-- start of SUPPLIED TEXT --
Email Open Rates in 2026: Benchmarks, Averages, and How to Improve Yours
Discover 2026 email open rate benchmarks by industry, understand Apple MPP, and get practical tactics to lift your open rates this quarter.

Discover 2026 email open rate benchmarks by industry, understand Apple MPP, and get practical tactics to lift your open rates this quarter.

TL;DR
Every email marketer has the same obsession: that notification showing your campaign's open rate. But in 2026, that number is messier than it's ever been. Apple's Mail Privacy Protection (MPP) has been quietly inflating open rates for millions of campaigns since 2021, and many teams are still making decisions based on data they don't fully understand.
This guide cuts through the noise. You'll get real benchmarks, an honest take on what open rates actually mean today, and a practical set of tactics you can use to improve engagement - whatever your platform.
Email open rate is the percentage of delivered emails that are opened by recipients. The formula is straightforward:
Open rate = (Unique opens / Emails delivered) x 100
So if you send 1,000 emails, 50 bounce, and 400 people open the remaining 950, your open rate is 42.1%.
Simple enough - until Apple got involved.
Since September 2021, Apple's Mail app has pre-loaded email content in the background for users who opt in to Mail Privacy Protection. This means an email gets logged as "opened" even if the person never reads it.
-- end of SUPPLIED TEXT --
-- start of SOURCE EXCERPT --
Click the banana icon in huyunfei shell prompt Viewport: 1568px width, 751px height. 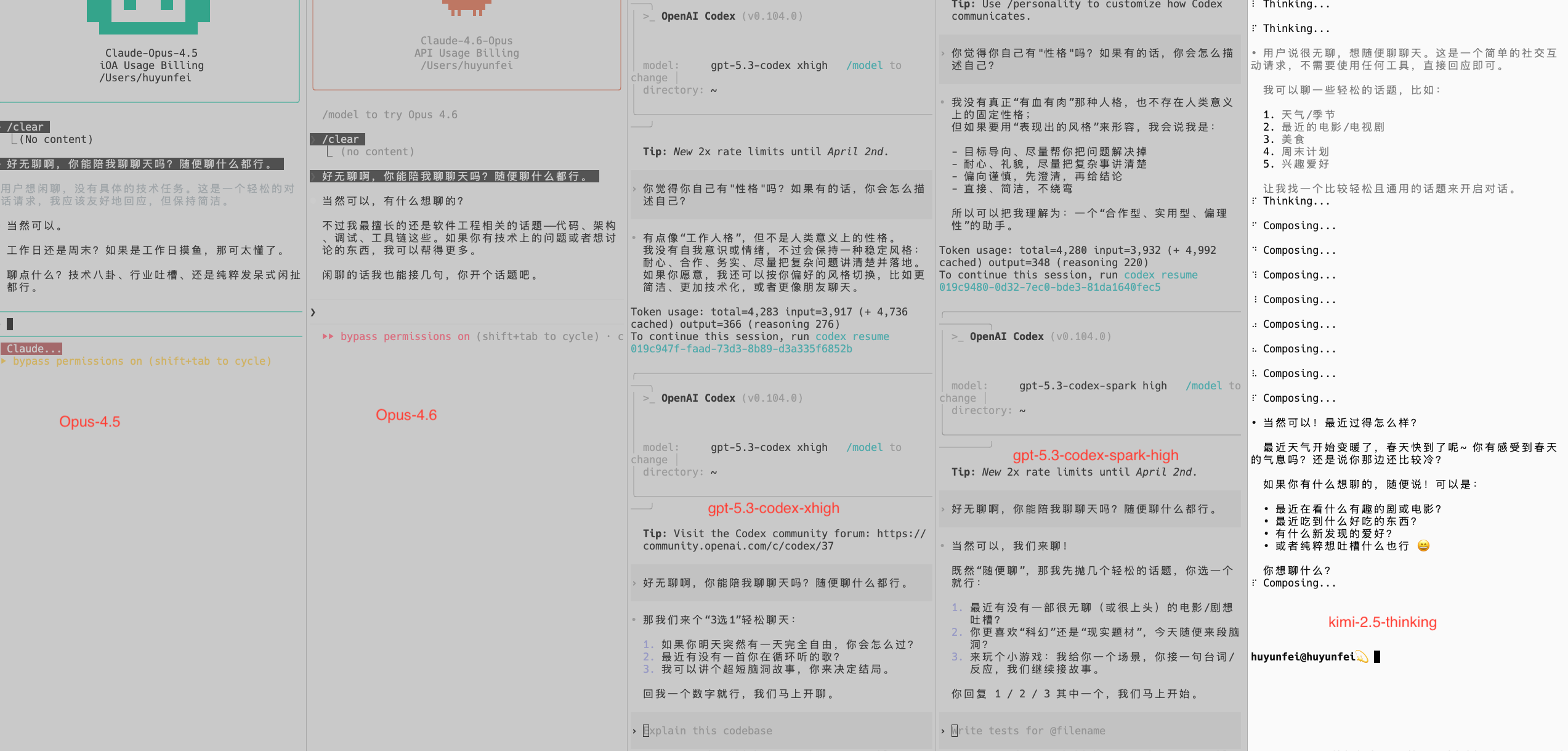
-- end of SOURCE EXCERPT --
__WHAT THIS EXERCISE ASKS__:
A. Please answer these questions using the email open rate article:
(i) What formula does it give for calculating open rate?
(ii) Since what month and year has Apple's Mail app pre-loaded email content in the background for users who opt in to Mail Privacy Protection?
(iii) In its example with 1,000 emails sent, what open rate results?
B. Carry on the email open rate article from its final sentence.
The listing is not needed for anything here.

__ANSWERS TO THE PROBLEMS__:
A.
(i) Open rate = (Unique opens / Emails delivered) x 100
(ii) September 2021
(iii) 42.1%

B.
As of early 2026, around 58% of email opens are now processed through Apple Mail, according to Litmus's Email Analytics report. That makes raw open rates an unreliable indicator of genuine engagement.
The more useful metrics are:
That said, open rate still has value as a trend indicator. If yours suddenly drops 15 percentage points, something has changed - deliverability, list quality, subject line effectiveness.
The following figures reflect approximate averages based on data from Mailchimp, Klaviyo, and Campaign Monitor reports published in late 2025 and early 2026. They include MPP-inflated figures, which is the reality of modern reporting.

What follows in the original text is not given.